Spent a while trying to figure out an issue with my hard disk that first cropped up a couple days ago. Upon power up or rebooting, my 486 would sometimes say it could not find any system disk. Attempting to either reset or power off and wait a bit before trying again would change nothing.
When it first happened, I just assumed that the hard disk had gone kaput. On a whim, I tried unplugging and re-inserting the IDE cable and then booting the PC up again. For whatever reason now worked fine. Strange. However, the same issue happened again later. Decided to this time try the BIOS' IDE auto detect and see what came up (the BIOS previously had no problems doing this). Detected a drive on the correct IDE channel but with junk values that were quite off. Not entirely unexpected if the system is complaining that it can't find a system disk to boot from.
I'm using a Promise Technology 560C VLB I/O controller card that has two IDE channels + floppy. I had the hard disk connected to the primary (VESA bus) channel and the CD-ROM connected to the secondary (ISA) channel. Both drives configured as master. I had been using this exact setup with the same motherboard, IO card, drives and IDE cables with no issues since I got the IO controller card in early September. As a result, I again was suspecting that the hard disk was maybe not quite totally dead yet, but was perhaps on it's slow way out.

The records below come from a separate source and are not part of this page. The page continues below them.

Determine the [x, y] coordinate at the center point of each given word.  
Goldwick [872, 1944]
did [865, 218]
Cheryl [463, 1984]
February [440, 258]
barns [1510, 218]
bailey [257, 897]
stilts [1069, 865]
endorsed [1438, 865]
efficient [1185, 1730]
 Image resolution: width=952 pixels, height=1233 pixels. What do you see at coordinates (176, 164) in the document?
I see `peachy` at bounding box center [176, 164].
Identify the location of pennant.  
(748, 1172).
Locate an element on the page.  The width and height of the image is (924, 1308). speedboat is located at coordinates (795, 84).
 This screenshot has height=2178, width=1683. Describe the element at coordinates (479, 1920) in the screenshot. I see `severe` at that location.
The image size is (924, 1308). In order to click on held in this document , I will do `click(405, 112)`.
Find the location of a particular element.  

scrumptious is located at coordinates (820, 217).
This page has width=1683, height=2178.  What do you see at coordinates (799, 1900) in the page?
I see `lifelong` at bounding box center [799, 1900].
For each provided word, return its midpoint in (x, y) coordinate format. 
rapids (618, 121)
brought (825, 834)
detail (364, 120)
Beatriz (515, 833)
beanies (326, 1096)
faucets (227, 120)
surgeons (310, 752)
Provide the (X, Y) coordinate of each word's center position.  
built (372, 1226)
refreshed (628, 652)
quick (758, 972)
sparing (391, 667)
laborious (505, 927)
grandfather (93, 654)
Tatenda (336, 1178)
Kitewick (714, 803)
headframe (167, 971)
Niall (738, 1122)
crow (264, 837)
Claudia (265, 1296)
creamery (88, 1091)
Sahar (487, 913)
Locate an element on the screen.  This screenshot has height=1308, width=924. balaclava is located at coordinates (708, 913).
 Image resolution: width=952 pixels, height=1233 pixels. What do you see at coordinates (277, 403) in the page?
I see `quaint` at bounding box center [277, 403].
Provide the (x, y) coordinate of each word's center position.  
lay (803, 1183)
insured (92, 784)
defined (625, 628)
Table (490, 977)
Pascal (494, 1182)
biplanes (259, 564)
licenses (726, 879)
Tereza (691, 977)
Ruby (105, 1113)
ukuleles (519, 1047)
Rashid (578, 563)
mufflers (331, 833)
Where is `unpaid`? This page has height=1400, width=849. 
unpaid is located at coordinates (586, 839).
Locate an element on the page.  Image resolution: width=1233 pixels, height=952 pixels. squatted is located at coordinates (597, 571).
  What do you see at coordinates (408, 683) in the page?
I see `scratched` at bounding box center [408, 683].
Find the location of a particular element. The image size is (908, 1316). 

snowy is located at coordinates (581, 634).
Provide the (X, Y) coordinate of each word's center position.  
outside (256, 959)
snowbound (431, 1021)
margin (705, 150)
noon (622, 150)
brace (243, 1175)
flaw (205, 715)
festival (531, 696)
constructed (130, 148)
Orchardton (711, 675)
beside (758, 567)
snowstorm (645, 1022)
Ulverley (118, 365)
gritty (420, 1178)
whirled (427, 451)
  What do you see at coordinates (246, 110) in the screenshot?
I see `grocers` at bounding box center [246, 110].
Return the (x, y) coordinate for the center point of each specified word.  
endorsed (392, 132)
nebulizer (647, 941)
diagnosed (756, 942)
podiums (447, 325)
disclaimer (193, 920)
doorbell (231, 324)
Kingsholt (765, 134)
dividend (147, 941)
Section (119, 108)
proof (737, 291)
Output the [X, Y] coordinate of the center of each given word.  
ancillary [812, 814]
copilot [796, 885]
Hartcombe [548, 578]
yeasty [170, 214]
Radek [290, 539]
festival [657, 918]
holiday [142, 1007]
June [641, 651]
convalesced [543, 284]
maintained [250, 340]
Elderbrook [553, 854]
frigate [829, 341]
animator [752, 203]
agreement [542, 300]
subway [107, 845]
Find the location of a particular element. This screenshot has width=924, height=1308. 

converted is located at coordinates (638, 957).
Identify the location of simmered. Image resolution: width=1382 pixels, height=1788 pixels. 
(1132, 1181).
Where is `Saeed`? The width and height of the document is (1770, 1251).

Swapped in another drive to test and it worked, but a couple reboots later it started to not detect this hard disk either. Argh! Ok, maybe the drive isn't dead / dying after all? Maybe the problem is with the IO card. Luckily I had one other IO controller card on hand to try out, a UMC SST-2946/8 VLB card. Had a little bit of a problem at first with this card. Even though it also has two IDE channels, my previous setup with both drives on their own channel (and cables), both configured as master did not work. Had to set the CD-ROM to slave for it to boot successfully. Then it pretty much was the same story as before... first couple of boots, it all worked fine. Eventually the same issue did crop up again. I also tried without the CD-ROM connected at all and eventually hit the same issue with that configuration also. Ugh. 🙁 Tried a different IDE cable too, but no luck there... eventually showed the same issue.
Decided this time to go back to the Promise Tech IO card and bypass the VESA bus entirely for the IDE devices (kind of wish I had a plain ISA controller card right now, but unfortunately I do not). The card has a jumper configuration printed on the card itself that seems to clearly indicate that it sets the ISA channel as the primary (the UMC card probably has this configuration too, but it's not as obvious to me from looking at the labels printed on the card itself and I cannot find a manual for either of these cards). Configured the CD-ROM to slave and connected both it and the hard disk to the same IDE cable.
So far -- knock on wood -- this configuration has been working... at least I've so far gone much longer (and through more reboots) without the issue reappearing then I had been able to before. Will have to give it a couple more days to see for sure I guess. However, I am quite a bit uneasy about the fact that this problem just spontaneously occurred without any other hardware changes. I guess the only thing I've not tried replacing so far is the motherboard, currently a FIC 486-PVT. I guess this is potentially a good excuse to finally try the NOS Eagle G486SLV board I got a few weeks ago that I've been really lazy about trying. Also, will need to pick up a regular ISA IO controller card and maybe another IDE cable in another attempt to rule out any problems there.